Back in October of 1947, I entered first grade at the Granite Falls Public Schools, Granite Falls, Minnesota, USA. This is when I first heard about a man named Christopher Columbus. As far as I can remember, I never heard my father or mother mention this person. When one of my teachers talked about Columbus, she taught us a poem which began, “In fourteen hundred ninety-two, Columbus sailed the ocean blue.” This is a line that I have remembered, now that I am 78 “winters” on. The teacher taught us that Columbus “discovered” America. The second thing I remember is a picture of Columbus on the shore with a cross. In my mind, I thought, “Columbus must be a Christian. So, he must be a good man.” The Christian missionaries had taught us Dakota children, in the late 1940s, that Christians are good people because they are serving God, and that the cross was good and sacred. The white man’s educational system did, and does, very efficient teaching, or indoctrination, or brainwashing, along with help from his religious theology system, and the missionaries.

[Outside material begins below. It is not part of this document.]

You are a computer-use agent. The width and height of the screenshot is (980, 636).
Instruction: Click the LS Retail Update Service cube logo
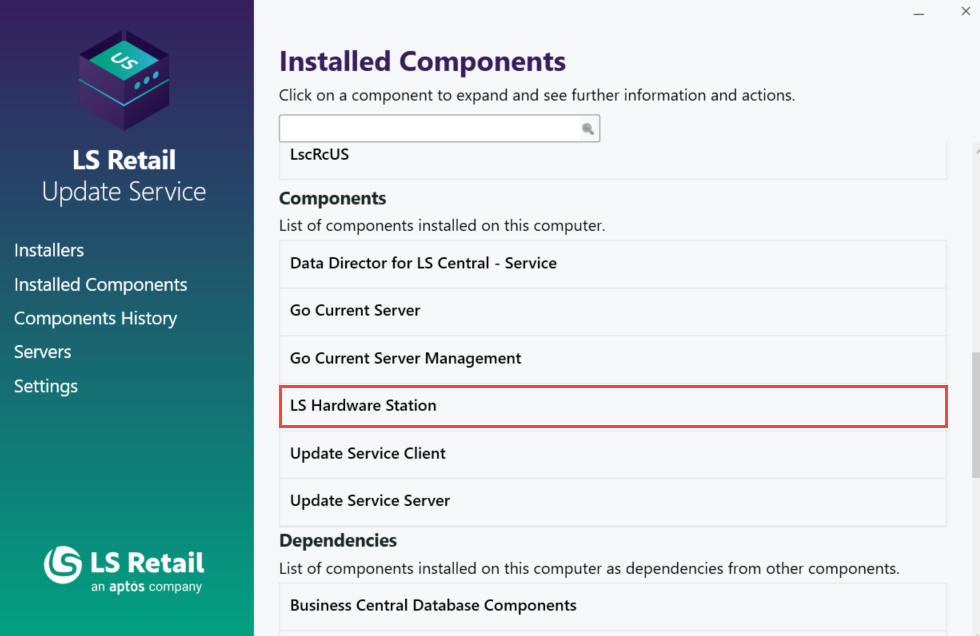125,79
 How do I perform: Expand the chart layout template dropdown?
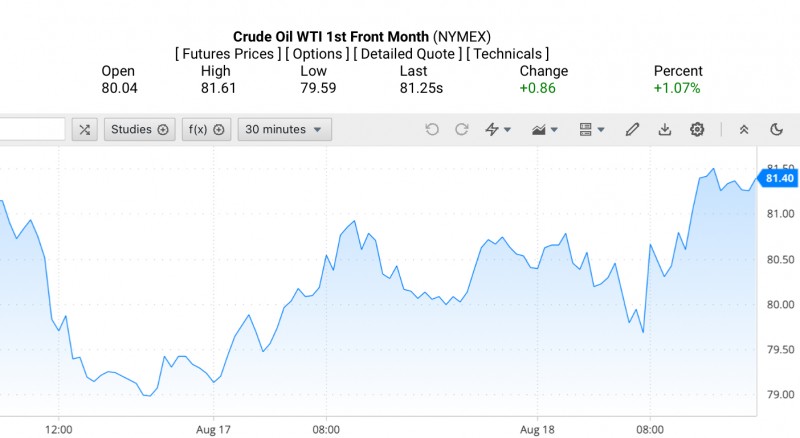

Later, as I grew up and became educated, I discovered that the things which I heard and learned not only in first grade in 1947, but also in the other grades up to 1959 when I graduated from high school, were mostly lies. Columbus DID NOT DISCOVER America, and that there were approximately 16 million, if not more, Indigenous Peoples already here in the continental United States. Columbus may have been the first western-European to make it to the Americas and even there, there is some debate about that. The other thing I learned was that Columbus was a bad man, a very bad man – that he and his soldiers killed millions of our Native Peoples on the islands of the Caribbean Sea. Columbus was a Genocidaire, a perpetrator of Genocide. This Genocide of the Native Peoples began what I call “The Great Evil,” which I discuss at length in my book of the same name, The Great Evil (Wosice Tanka Kin): Genocide, the Bible, and the Indigenous Peoples of the United States, to be published in September 2019.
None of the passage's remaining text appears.